___ INFORMATION PROVIDED
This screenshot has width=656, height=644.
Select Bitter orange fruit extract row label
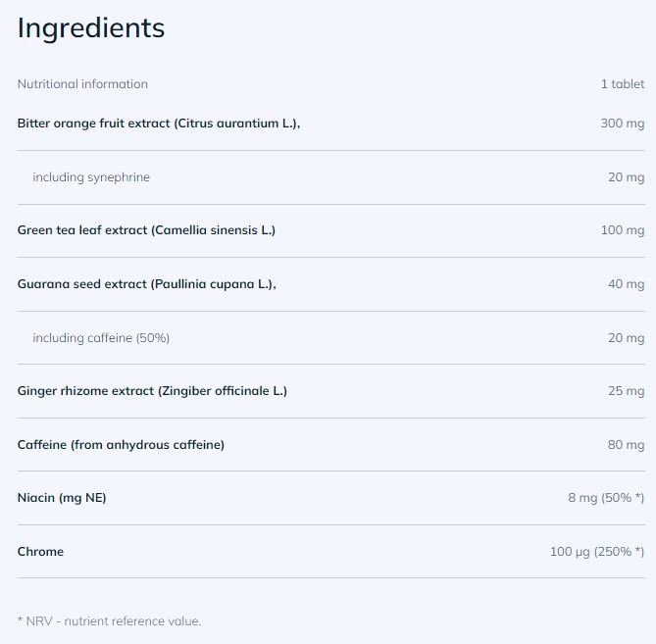(x=159, y=124)
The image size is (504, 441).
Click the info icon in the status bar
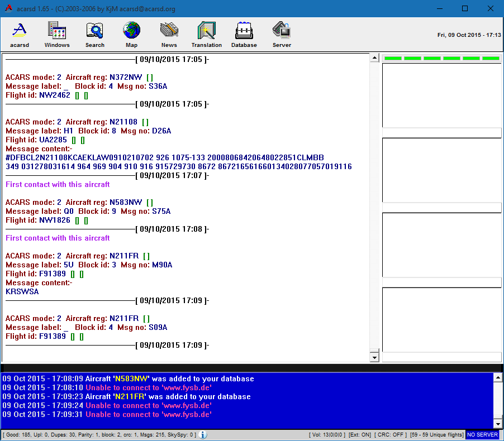click(202, 434)
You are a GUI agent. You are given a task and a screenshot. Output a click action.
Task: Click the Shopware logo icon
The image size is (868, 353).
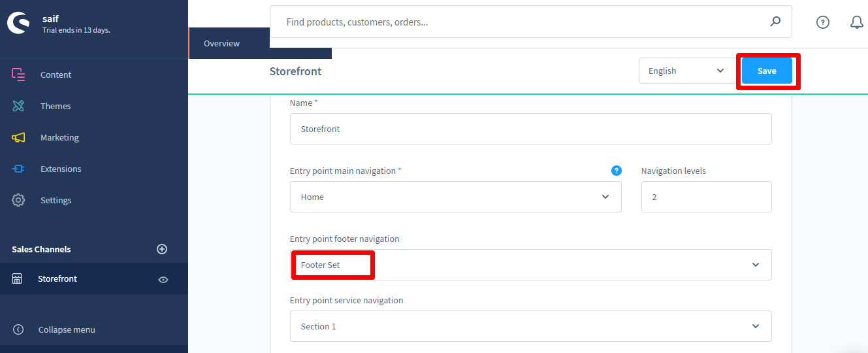(x=18, y=24)
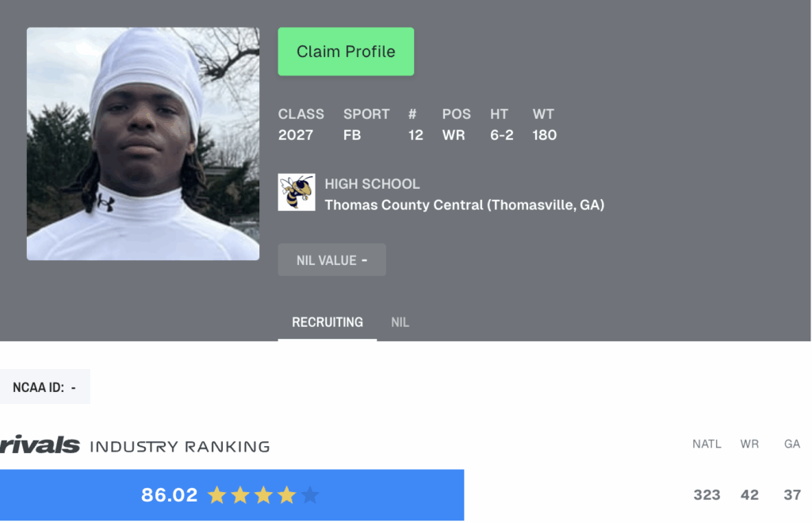Click the WR position rank 42
The height and width of the screenshot is (523, 812).
coord(749,495)
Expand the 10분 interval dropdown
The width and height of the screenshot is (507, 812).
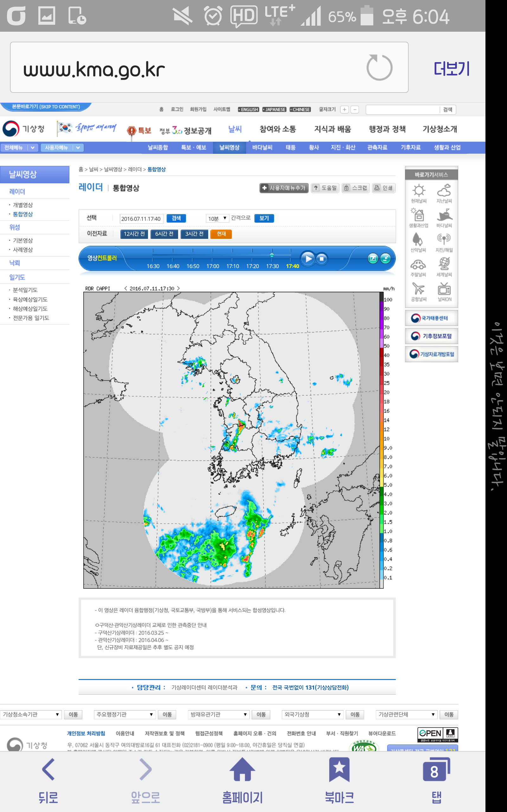(x=217, y=218)
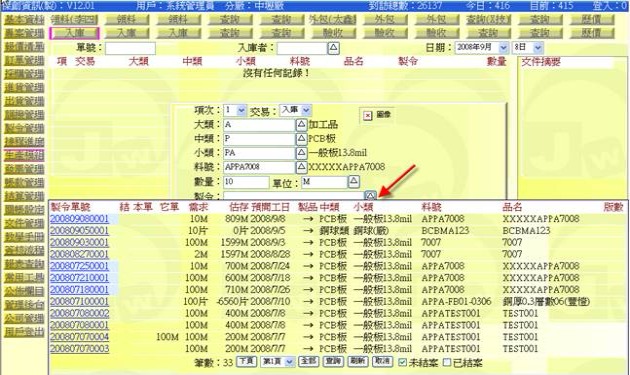This screenshot has width=630, height=375.
Task: Click the 取消 cancel button
Action: pos(382,361)
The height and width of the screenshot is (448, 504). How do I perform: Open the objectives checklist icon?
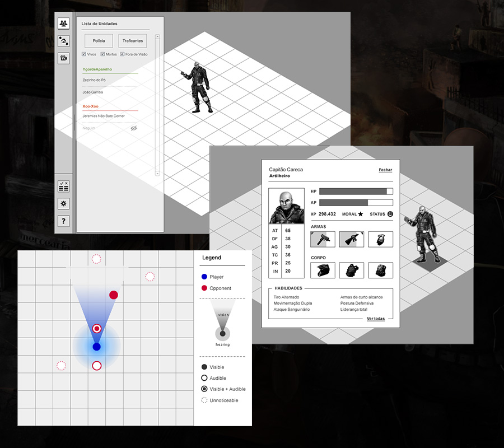coord(63,187)
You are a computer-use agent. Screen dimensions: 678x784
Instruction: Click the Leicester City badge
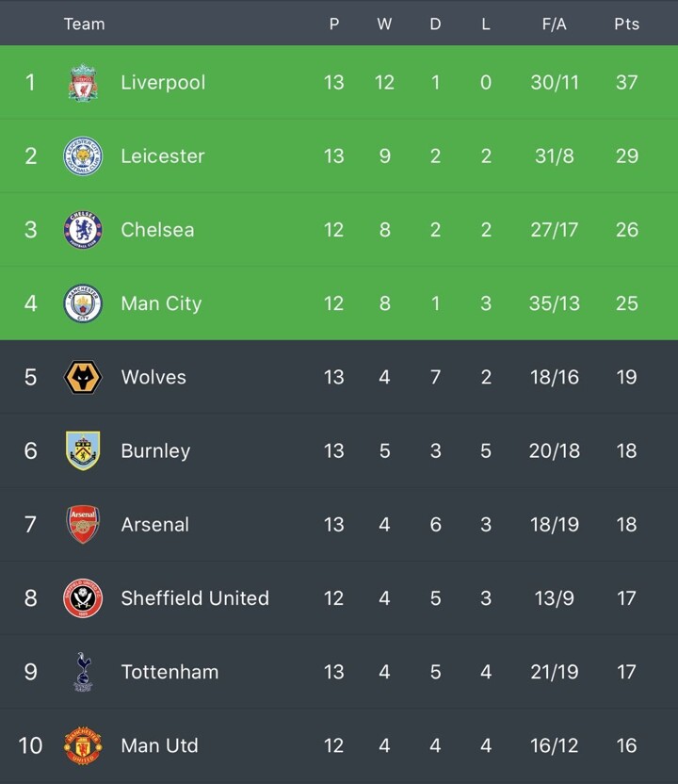pyautogui.click(x=83, y=156)
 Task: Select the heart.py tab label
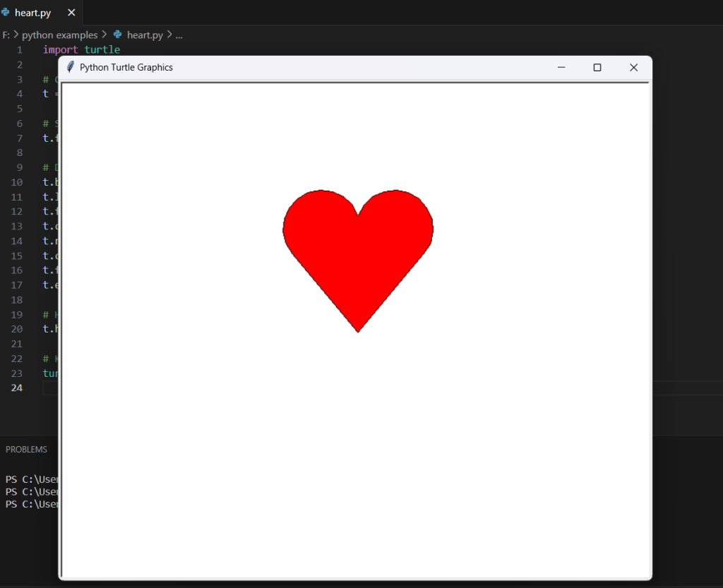[x=32, y=13]
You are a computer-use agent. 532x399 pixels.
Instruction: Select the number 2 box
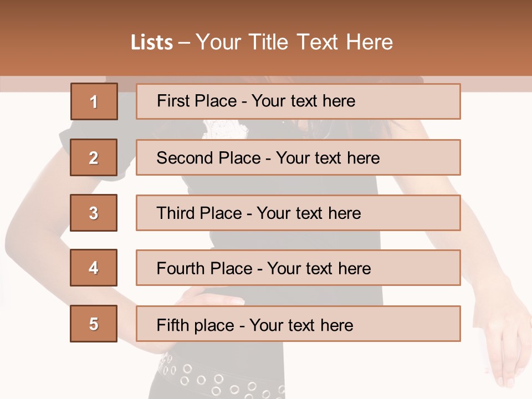[x=94, y=157]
______
• GOAL OF THE EXERCISE
No pictures belong in the copy. Repeat the listing above exactly.

• RESULT FOR THIS EXERCISE
This screenshot has width=656, height=644.
Select Bitter orange fruit extract row label
(x=159, y=124)
The image size is (504, 441).
Click the info icon in the status bar
click(202, 434)
You are a GUI agent. You are given a task and a screenshot. Output a click action.
Task: Click the Shopware logo icon
The image size is (868, 353).
(x=18, y=24)
Click the WR position rank 42
The height and width of the screenshot is (523, 812).
coord(749,495)
Expand the 10분 interval dropdown
The width and height of the screenshot is (507, 812).
(x=217, y=218)
This screenshot has width=630, height=375.
Task: Click the 取消 cancel button
Action: pos(382,361)
The height and width of the screenshot is (448, 504). How do I perform: Open the objectives checklist icon?
coord(63,187)
You are a computer-use agent. Screen dimensions: 678x784
Instruction: Click the Leicester City badge
pyautogui.click(x=83, y=156)
 Task: Select the heart.py tab label
[x=32, y=13]
You are a computer-use agent. 532x399 pixels.
Instruction: Select the number 2 box
[x=94, y=157]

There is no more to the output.